Le Programme des services de santé non assurés de Services aux Autochtones Canada offre maintenant une couverture financière à une personne accompagnant les futures mères, quel que soit leur âge ou leur état de santé, reconnaissant ainsi qu'aucune femme ne devrait avoir à accoucher seule.
[Traduction]
Le gouvernement du Canada s'est engagé à mettre en oeuvre les appels à l'action de la Commission de vérité et réconciliation, notamment les appels 22, 23 et 24, qui portent sur l'utilisation et la reconnaissance de la valeur des pratiques de guérison des Autochtones, le maintien et l'augmentation du nombre de professionnels de la santé autochtones et la prestation d'une formation sur les compétences culturelles et d'une formation sur la lutte contre le racisme et sur les compétences culturelles pour tous les étudiants en médecine et en sciences infirmières.
Notre ministère explore, avec le Collège royal des médecins et chirurgiens du Canada et des organisations autochtones, des idées de projet pour permettre un dépôt en ligne d'outils d'apprentissage des compétences culturelles.
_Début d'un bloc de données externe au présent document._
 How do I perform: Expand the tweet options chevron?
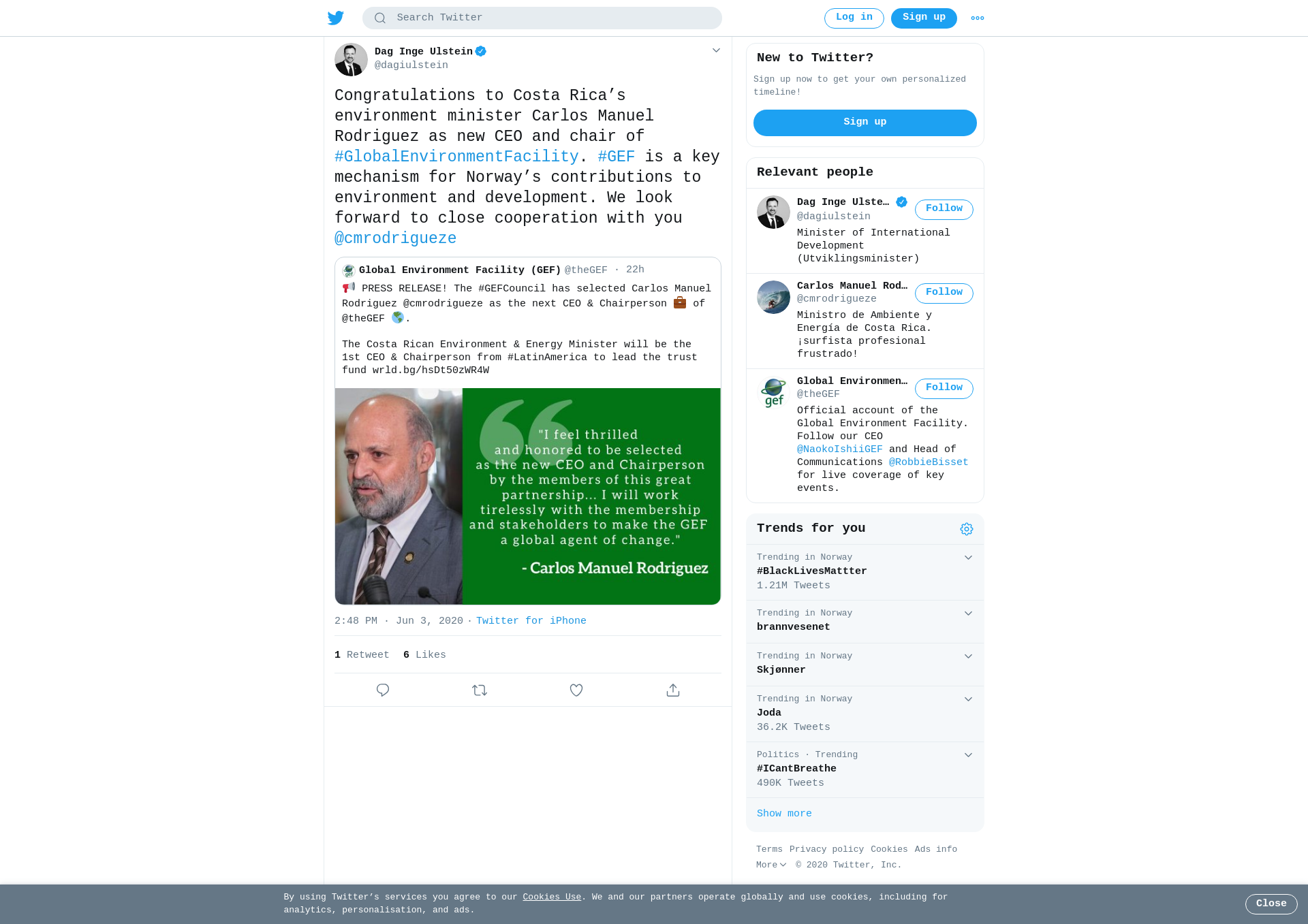(716, 50)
L'an passé, le Collège royal des médecins et chirurgiens a donné son approbation pour que la santé et la sécurité culturelle des Autochtones deviennent une composante obligatoire de l'éducation médicale supérieure et de la certification.
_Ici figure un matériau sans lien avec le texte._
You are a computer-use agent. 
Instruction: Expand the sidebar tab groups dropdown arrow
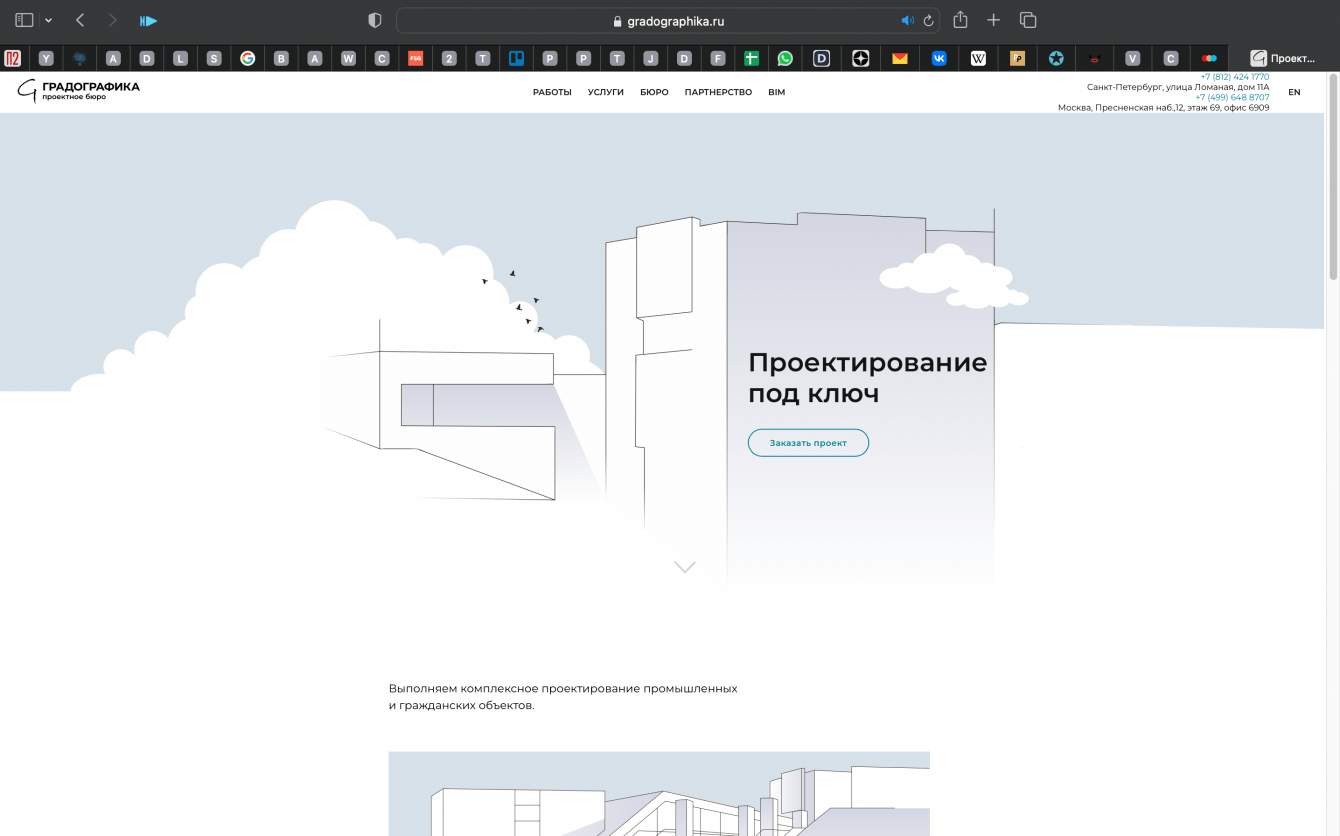[x=48, y=20]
En 2013, toutes les activités de Services aux Autochtones Canada liées à la santé ont été transférées aux Premières Nations de la Colombie-Britannique sous le contrôle d'une nouvelle Autorité sanitaire des Premières Nations, l'ASPN. L'ASPN a fait un travail remarquable avec la province et avec ses régies régionales de la santé en mettant la touche finale à une Déclaration sur la sécurité en santé culturelle et en donnant des renseignements relatifs à la formation sur la sécurité et l'humilité culturelles dans l'ensemble du système de santé provincial.
L'ASPN est en train de développer la toute première norme de sécurité et d'humilité culturelles en partenariat avec l'organisme des services de santé affilié à Agrément Canada. Nous finançons ce travail.
Nous espérons que d'autres provinces et territoires vont voir ces travaux comme étant des pratiques prometteuses. C'est un élément important que nous présenterons au nouveau Groupe de travail fédéral-provincial-territorial dont j'ai parlé plus tôt.
[Français]
L'Association des femmes autochtones du Canada et le regroupement Pauktuutit font preuve de leadership en matière de santé des femmes autochtones, et à mesure que notre relation avec ces organisations de femmes se développe et s'élargit pour inclure Les Femmes Michif Otipemisiwak, nous sommes encouragés par leur bon travail et leurs conseils. Leur collaboration est essentielle pour bien faire les choses.
[Traduction]
Il faudra les efforts de nombreuses personnes pour s'assurer que le racisme structurel et les effets de la colonisation ne nuisent pas à la santé des femmes autochtones. Je vous assure que nous prenons cette question très au sérieux et que nous travaillons dans un esprit de collaboration et de partenariat pour offrir aux femmes autochtones de partout au Canada des services de santé sécuritaires et adaptés à leur culture.
Je serai ravie de répondre à toutes vos questions.